§ **About this task**:
Omit all pictures, then print the entries exactly.

§ **Records drawn from a dataset**:
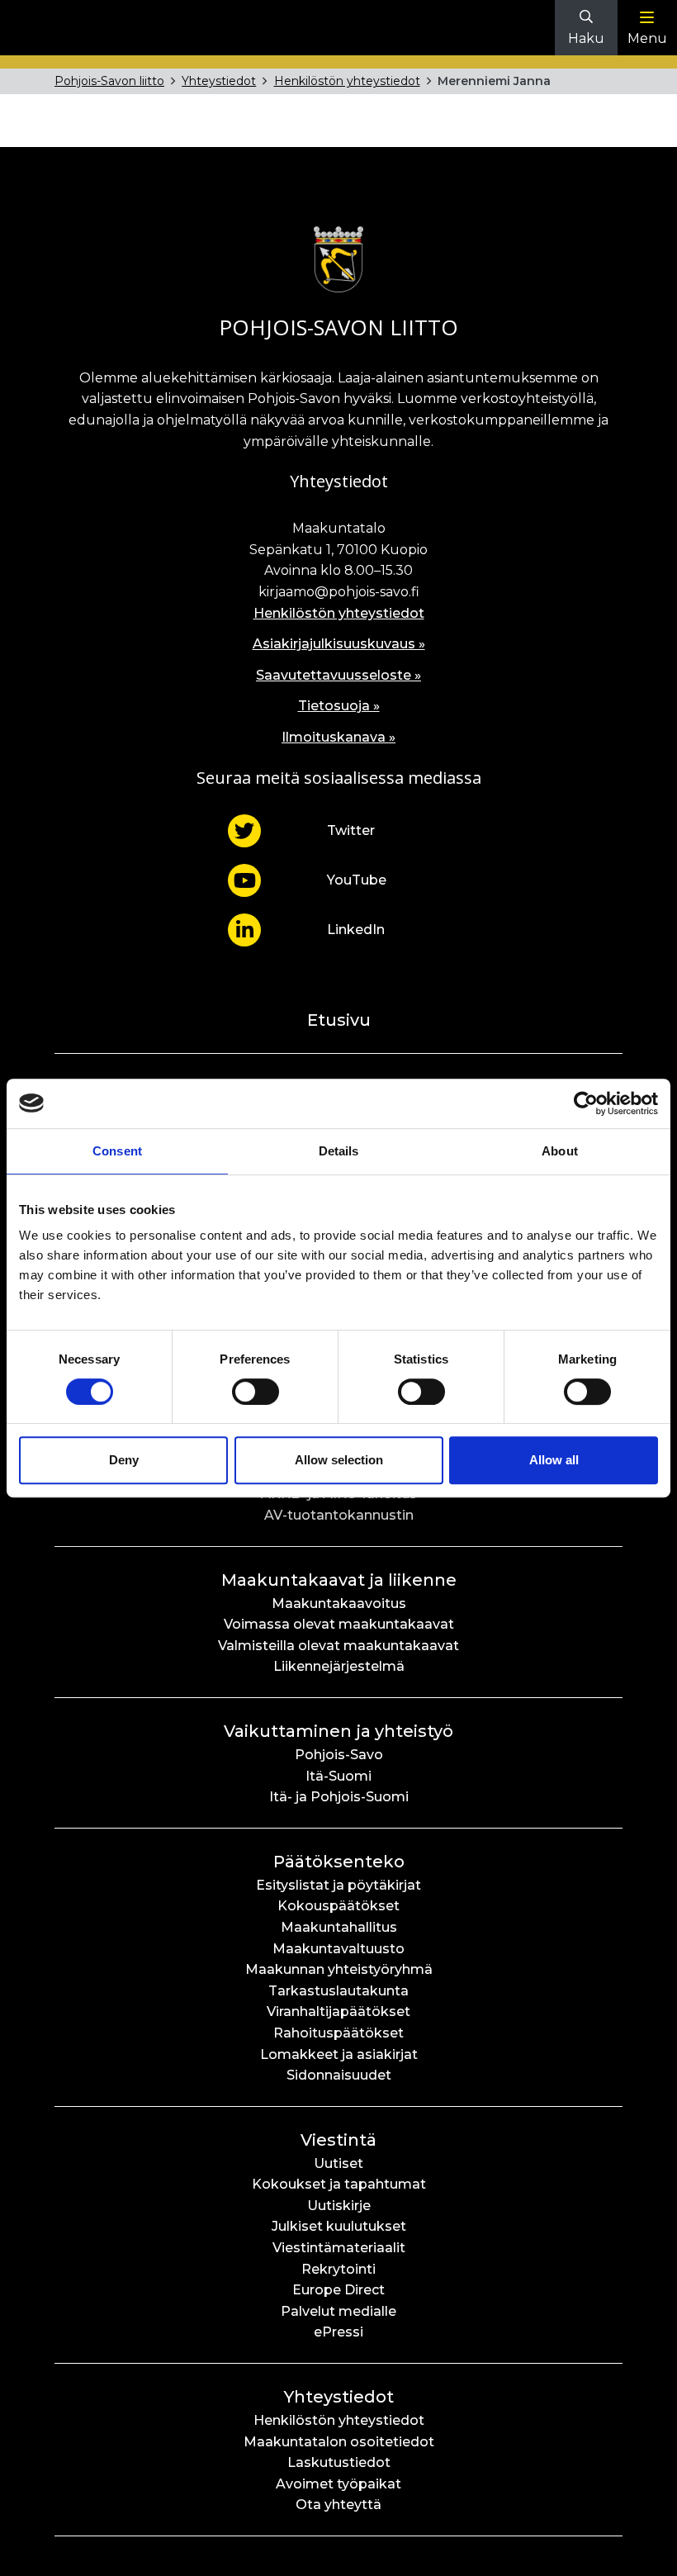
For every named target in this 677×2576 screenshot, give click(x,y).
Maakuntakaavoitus (339, 1603)
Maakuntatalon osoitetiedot (339, 2442)
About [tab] (560, 1151)
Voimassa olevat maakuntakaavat (339, 1624)
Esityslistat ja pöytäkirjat (338, 1885)
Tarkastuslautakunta (338, 1991)
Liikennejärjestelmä (339, 1666)
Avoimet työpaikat (338, 2484)
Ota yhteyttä (338, 2504)
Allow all (554, 1460)
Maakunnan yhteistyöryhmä (339, 1969)
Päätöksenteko (339, 1862)
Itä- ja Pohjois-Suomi (339, 1797)
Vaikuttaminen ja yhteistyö (338, 1731)
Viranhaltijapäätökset (338, 2011)
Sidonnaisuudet (338, 2075)
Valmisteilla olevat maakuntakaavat (338, 1645)
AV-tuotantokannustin (339, 1515)
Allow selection (339, 1460)
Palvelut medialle (338, 2311)
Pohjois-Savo (339, 1754)
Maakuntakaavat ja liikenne (339, 1580)
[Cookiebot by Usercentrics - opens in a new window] (586, 1103)
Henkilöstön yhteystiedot (347, 81)
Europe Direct (338, 2290)
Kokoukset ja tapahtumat (339, 2184)
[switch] (255, 1391)
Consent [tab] (117, 1151)
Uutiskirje (339, 2205)
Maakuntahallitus (339, 1927)
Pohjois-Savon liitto (109, 81)
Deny (124, 1460)
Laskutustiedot (339, 2462)
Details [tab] (339, 1151)
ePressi (338, 2332)
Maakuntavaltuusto (338, 1949)
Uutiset (338, 2163)
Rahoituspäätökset (338, 2033)
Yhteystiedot (219, 81)
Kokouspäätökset (338, 1906)
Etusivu (339, 1020)
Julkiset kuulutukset (339, 2226)
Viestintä (338, 2140)
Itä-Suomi (338, 1776)
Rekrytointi (338, 2269)
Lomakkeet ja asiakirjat (339, 2054)
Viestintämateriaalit (338, 2248)
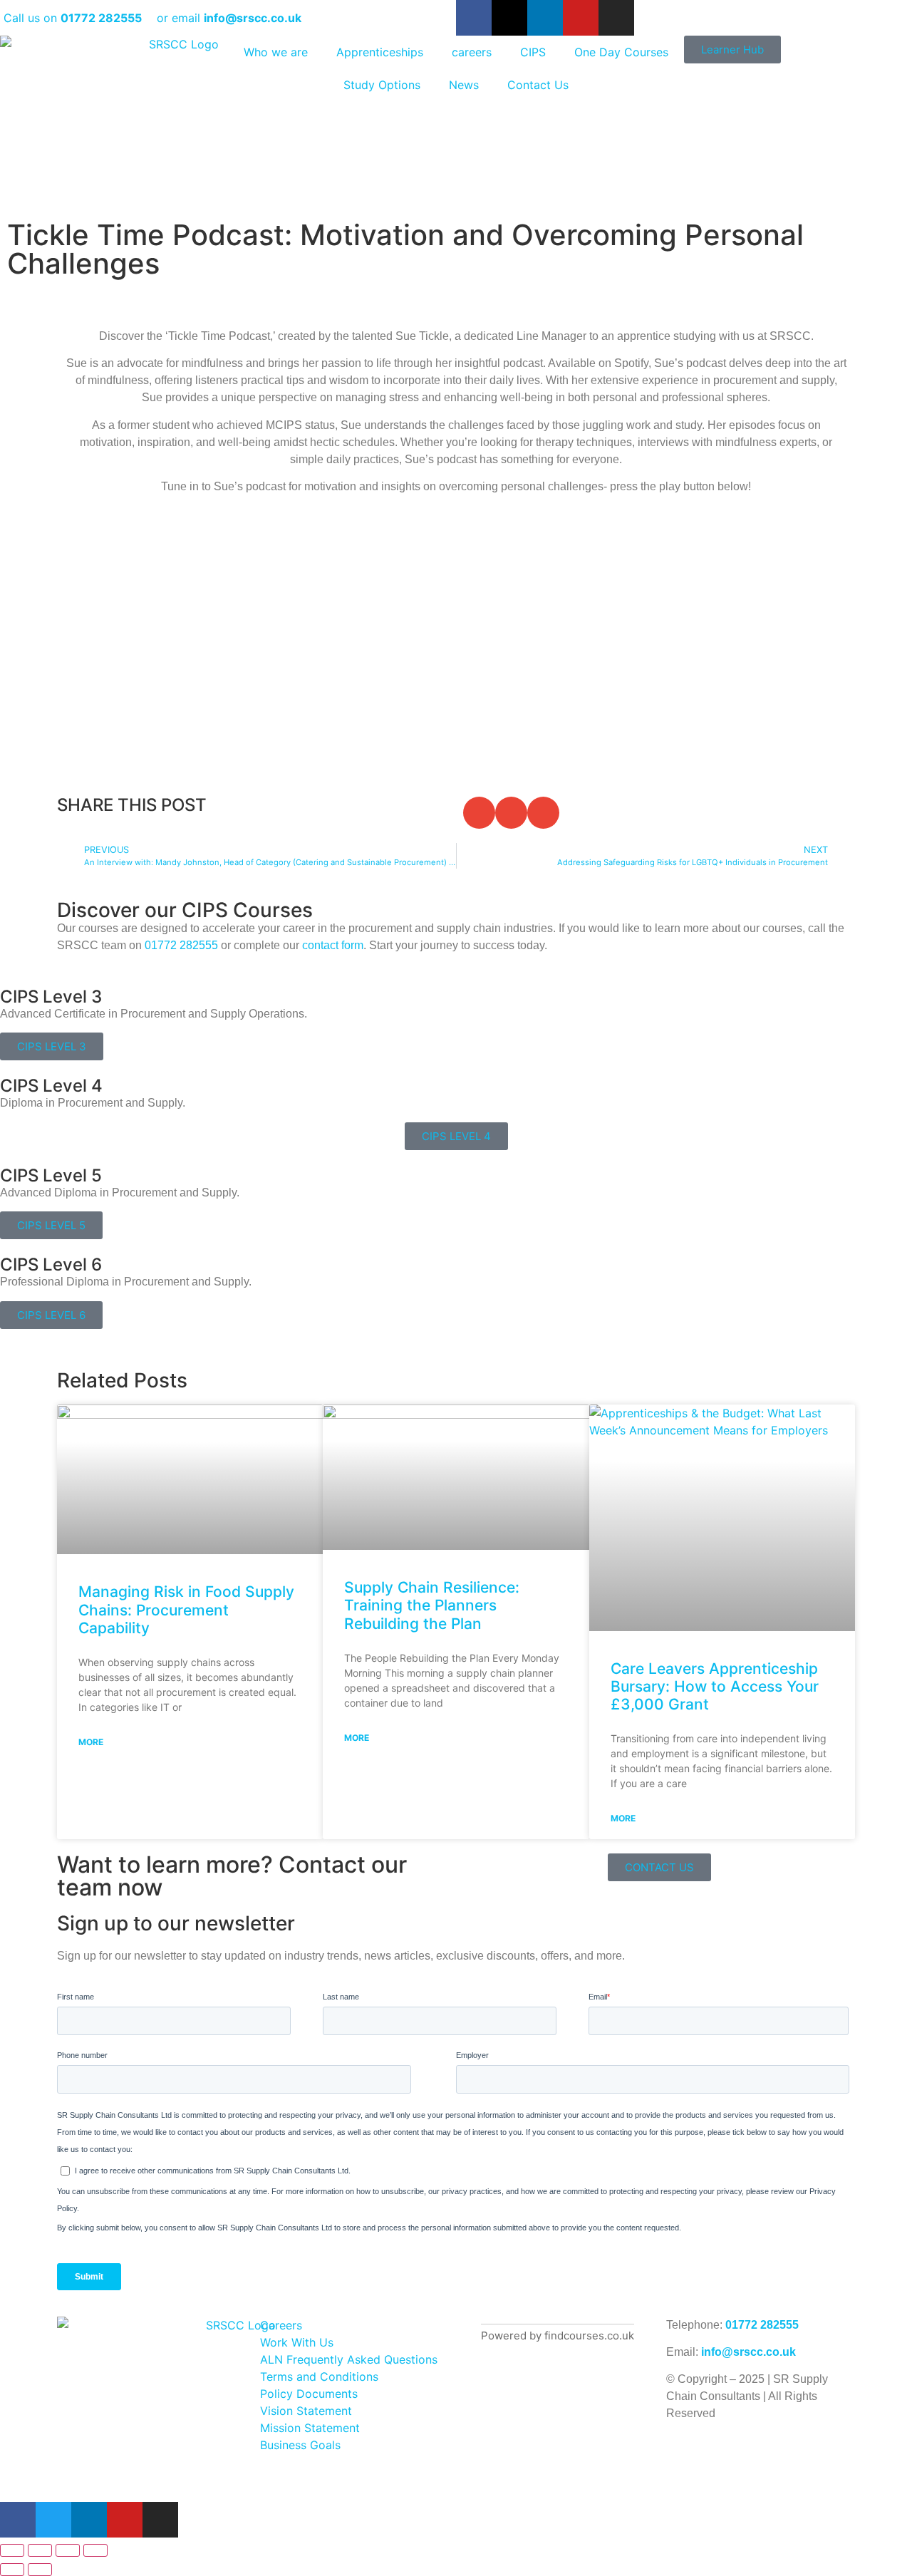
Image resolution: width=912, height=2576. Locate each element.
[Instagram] (616, 18)
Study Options (381, 85)
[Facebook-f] (474, 18)
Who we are (276, 52)
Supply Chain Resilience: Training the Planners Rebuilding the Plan (431, 1605)
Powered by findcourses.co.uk (557, 2335)
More (90, 1742)
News (464, 85)
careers (472, 52)
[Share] (68, 2550)
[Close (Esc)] (95, 2550)
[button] (479, 813)
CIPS (533, 52)
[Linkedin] (545, 18)
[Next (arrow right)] (40, 2569)
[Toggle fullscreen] (40, 2550)
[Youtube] (580, 18)
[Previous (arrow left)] (12, 2569)
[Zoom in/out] (12, 2550)
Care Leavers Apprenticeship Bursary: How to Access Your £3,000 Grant (715, 1686)
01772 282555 (762, 2325)
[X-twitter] (509, 18)
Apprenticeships (379, 52)
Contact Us (538, 85)
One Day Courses (621, 52)
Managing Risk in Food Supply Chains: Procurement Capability (186, 1609)
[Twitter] (53, 2520)
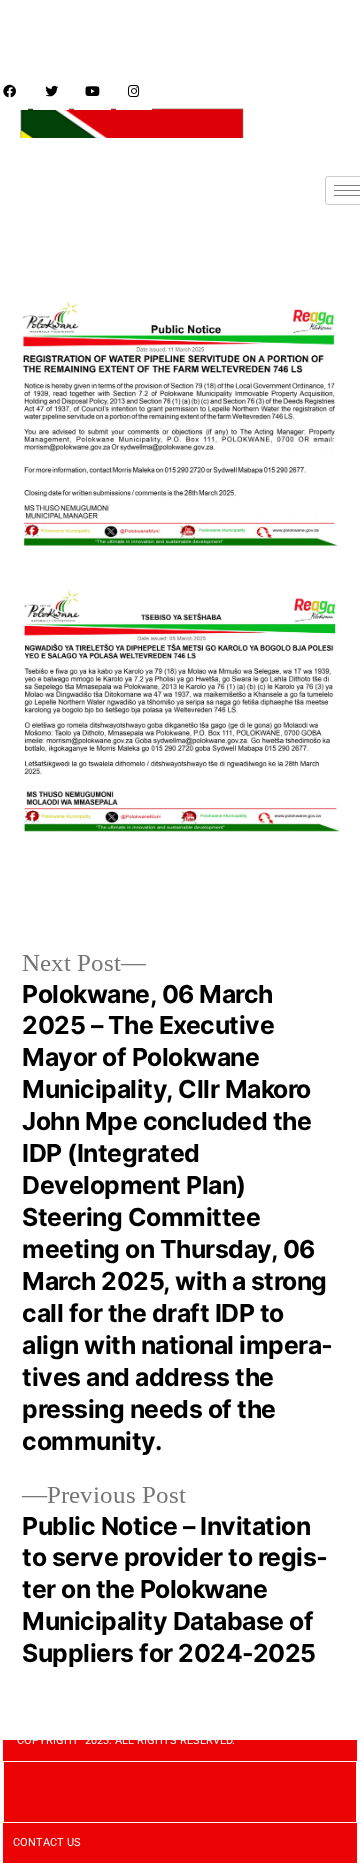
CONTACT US (47, 1842)
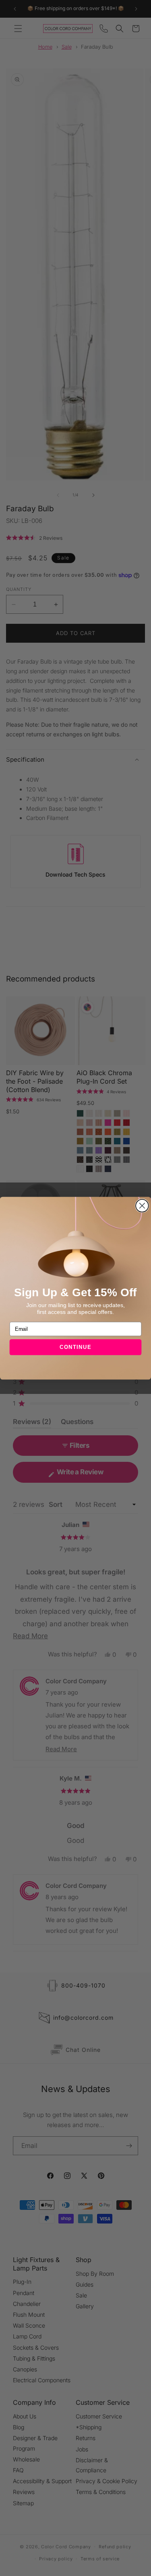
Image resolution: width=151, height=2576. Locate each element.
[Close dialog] (142, 1205)
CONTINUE (76, 1346)
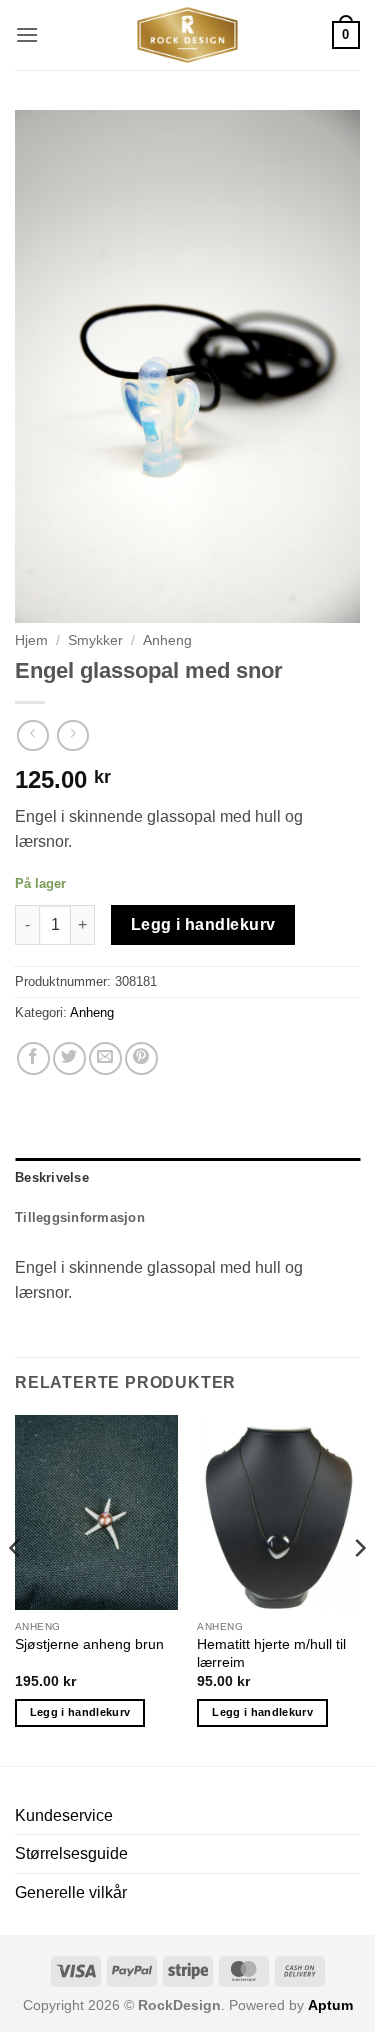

§ **Exercise output**:
For every named target in this 677×2576 screenshot, give click(x,y).
Maakuntakaavoitus (339, 1603)
Maakuntatalon osoitetiedot (339, 2442)
About [tab] (560, 1151)
Voimassa olevat maakuntakaavat (339, 1624)
Esityslistat ja pöytäkirjat (338, 1885)
Tarkastuslautakunta (338, 1991)
Liikennejärjestelmä (339, 1666)
Avoimet työpaikat (338, 2484)
Ota yhteyttä (338, 2504)
Allow all (554, 1460)
Maakunnan yhteistyöryhmä (339, 1969)
Päätöksenteko (339, 1862)
Itä- ja Pohjois-Suomi (339, 1797)
Vaikuttaminen ja yhteistyö (338, 1731)
Viranhaltijapäätökset (338, 2011)
Sidonnaisuudet (338, 2075)
Valmisteilla olevat maakuntakaavat (338, 1645)
AV-tuotantokannustin (339, 1515)
Allow selection (339, 1460)
Palvelut medialle (338, 2311)
Pohjois-Savo (339, 1754)
Maakuntakaavat ja liikenne (339, 1580)
[Cookiebot by Usercentrics - opens in a new window] (586, 1103)
Henkilöstön yhteystiedot (347, 81)
Europe Direct (338, 2290)
Kokoukset ja tapahtumat (339, 2184)
[switch] (255, 1391)
Consent [tab] (117, 1151)
Uutiskirje (339, 2205)
Maakuntahallitus (339, 1927)
Pohjois-Savon liitto (109, 81)
Deny (124, 1460)
Laskutustiedot (339, 2462)
Details [tab] (339, 1151)
ePressi (338, 2332)
Maakuntavaltuusto (338, 1949)
Uutiset (338, 2163)
Rahoituspäätökset (338, 2033)
Yhteystiedot (219, 81)
Kokouspäätökset (338, 1906)
Etusivu (339, 1020)
Julkiset kuulutukset (339, 2226)
Viestintä (338, 2140)
Itä-Suomi (338, 1776)
Rekrytointi (338, 2269)
Lomakkeet ja asiakirjat (339, 2054)
Viestintämateriaalit (338, 2248)
Image resolution: width=912, height=2576. Locate each element.
[Instagram] (616, 18)
Study Options (381, 85)
[Facebook-f] (474, 18)
Who we are (276, 52)
Supply Chain Resilience: Training the Planners Rebuilding the Plan (431, 1605)
Powered by findcourses.co.uk (557, 2335)
More (90, 1742)
News (464, 85)
careers (472, 52)
[Share] (68, 2550)
[Close (Esc)] (95, 2550)
[button] (479, 813)
CIPS (533, 52)
[Linkedin] (545, 18)
[Next (arrow right)] (40, 2569)
[Toggle fullscreen] (40, 2550)
[Youtube] (580, 18)
[Previous (arrow left)] (12, 2569)
[Zoom in/out] (12, 2550)
Care Leavers Apprenticeship Bursary: How to Access Your £3,000 Grant (715, 1686)
01772 282555 (762, 2325)
[X-twitter] (509, 18)
Apprenticeships (379, 52)
Contact Us (538, 85)
One Day Courses (621, 52)
Managing Risk in Food Supply Chains: Procurement Capability (186, 1609)
[Twitter] (53, 2520)
CONTACT US (47, 1842)
Image resolution: width=151, height=2576. Locate each element.
[Close dialog] (142, 1205)
CONTINUE (76, 1346)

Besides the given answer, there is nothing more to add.